# [Exercise goal]
Rewrite every line of the data below with "GUI agent" swapped for "interface agent" and everything else unchanged. Leave the pictures out of your answer.

# [Extracted entries]
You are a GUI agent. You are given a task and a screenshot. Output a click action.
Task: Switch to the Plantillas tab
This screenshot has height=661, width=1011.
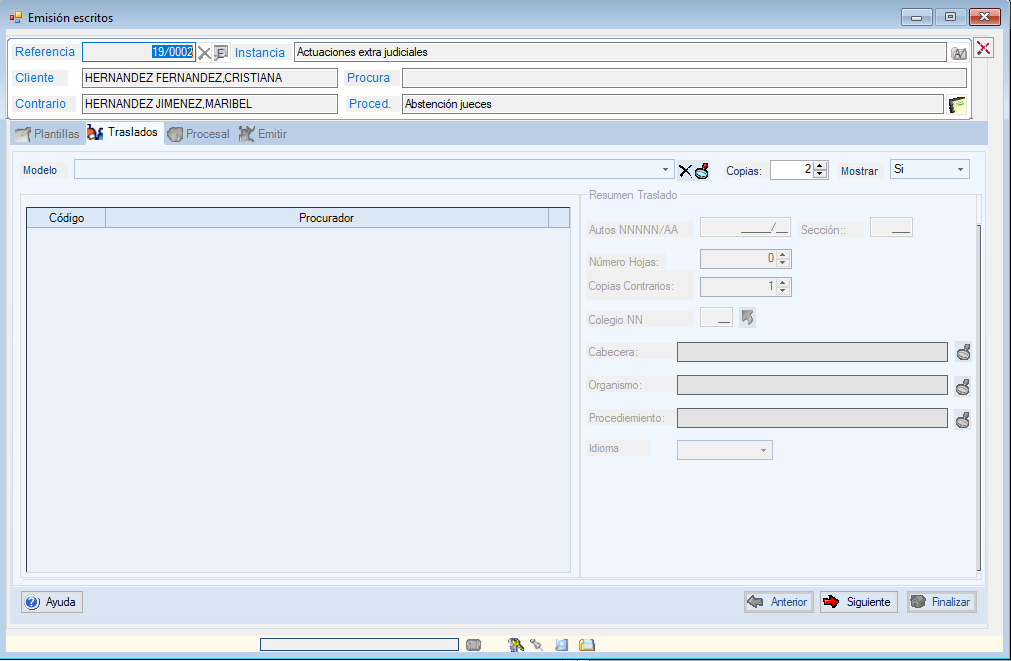click(x=47, y=133)
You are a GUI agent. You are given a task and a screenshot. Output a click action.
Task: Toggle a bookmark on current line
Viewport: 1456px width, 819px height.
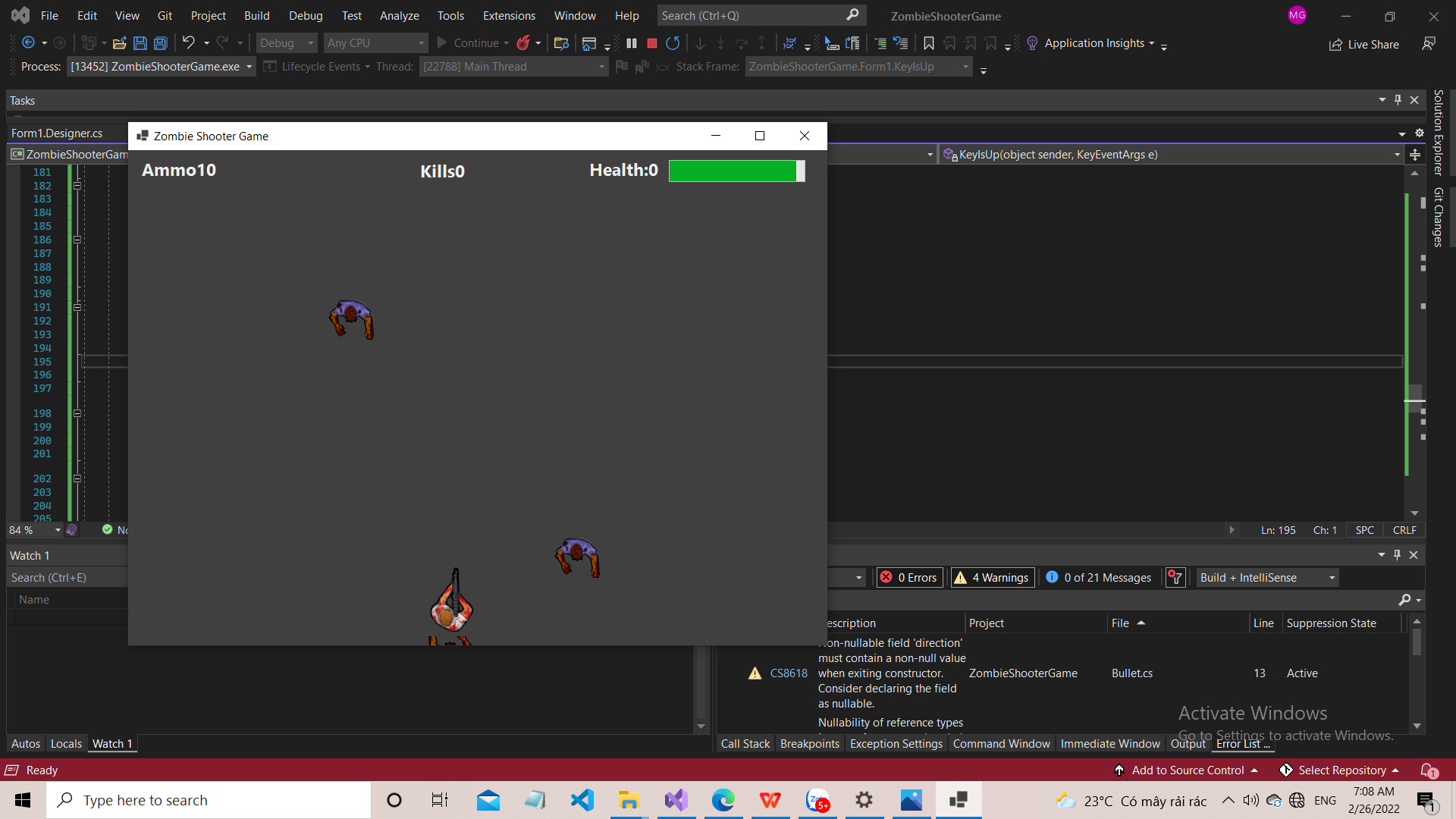click(928, 43)
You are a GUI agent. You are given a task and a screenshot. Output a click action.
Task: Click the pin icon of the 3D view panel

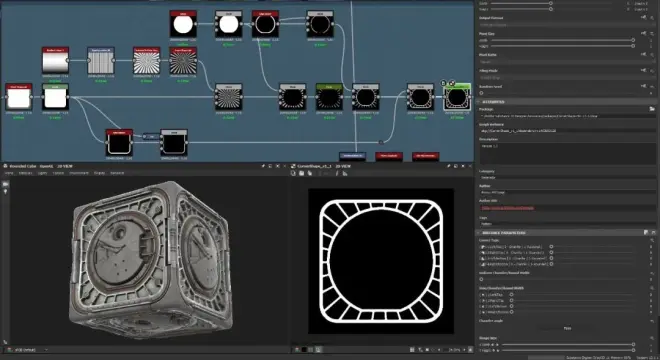tap(263, 166)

# [Exercise answer]
You are a interface agent. You are given a task and a screenshot. Output a click action.
Task: Switch to the Plantillas tab
This screenshot has height=661, width=1011.
click(x=47, y=133)
You are a interface agent. You are given a task and a screenshot. Output a click action.
Task: Toggle a bookmark on current line
Viewport: 1456px width, 819px height.
click(928, 43)
You are a interface agent. You are given a task and a screenshot. Output a click action.
Task: Click the pin icon of the 3D view panel

tap(263, 166)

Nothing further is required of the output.